Is this just to cause clickbait articles? or why is this happening?
Take off your hat and stay a while.
Not everybody knows who BAH is. So by giving a tidbit about who worked for them draws a picture into people's minds.
I agree it's all clickbait. But it isn't some slashdot conspiracy.
Meanwhile...
Thank you for being a frienddddddd
Travel down the road and back again
Ahhh fuck it.
what about moveing staff in house??
It should cost about the same with works getting about the same or more pay. All the overhead with a lot of contractors / sub contractors does add up as well lot's of over billing and under timing just to force them to extend
From the linked news release it appears to center on how indirect costs were charged to contracts. Gov't contracts often allow overhead and iota indirect costs to be allocated to a contract and charged; you have to be careful how you allocate and the source of the cost. For example, a research institute I worked for had a government contract, and we reserved a conference room for exclusive use as well as had a separate supplies closet of office supplies to be used when working on the contract. No one was allowed to use the conference room unless it was for that specific contact; which lead to a lot of upset people when we told them even if it was empty they can't use; that ensured we were properly charging the cost of that space to the government and not have to jump through hoops to distinguish gov't contract and other work and adjust charges properly. As for the supplies, we kept that under lock and key. We did this things not to be jerks but to avoid having someone with handcuffs and a warrant show up at our door telling us we were now getting free room and board from the government.
I'm a consultant - I convert gibberish into cash-flow.
The reason big government contractors get so much work is not because most government agencies would prefer it that way. Most would rather do things in house. any efficiency arguments aside, it makes their little empire bigger. Rather it is because there is pressure at the top to do business with contractors who, unsurprisingly, are big donors.
How do those "benched" employees support themselves while they are billing "zero hours" on the contract? No billing means no money to pay them. Think it through, it's not complicated.
There are so many companies contracted to the federal government. And I bet if their billing practices were all audited a majority of them would be found improperly billing.
A consultant is perpetual billing.
Intentional or not (usually intentional), it's more self-serving: More billable hours.
It may sound biased, but unfortunately my experience as a contractor has shown me more often than not that the govt couldn't find its ass with both hands. This is usually an effect of the govt being a large bureaucracy with govt employees who don't care that much if the project succeeds or fails. Remember, the govt never went out of business...
Large companies can afford to keep paying employees that are not directly generating revenue.
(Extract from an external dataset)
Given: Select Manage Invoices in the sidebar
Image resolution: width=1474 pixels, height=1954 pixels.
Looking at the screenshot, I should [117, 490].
Usually they are either in training, or working on internal projects, both of which enable the company to improve what it can do for clients later.
"What you do" is not to defraud the client.
I think you are saying that this was a contract where the client got to approve the specific people, not just the job/billing categories, that work on it? And the contract had no clause for agreeing on replacements if needed? Agreeing to such a contract is risky, and your company paid the price of doing so.
But I also have wonder: 3 of the 4 named people "quit within a month", and gave so little notice that they didn't stay up to that deadline? Either your company did a really crappy job of gauging their likelihood of staying before it nominated them, or they all had unexpected medical issues, or there was something unexpected and very bad about the client or the actual work. In the latter 2 cases at least the company could have room to work with the client on any needed contract mod.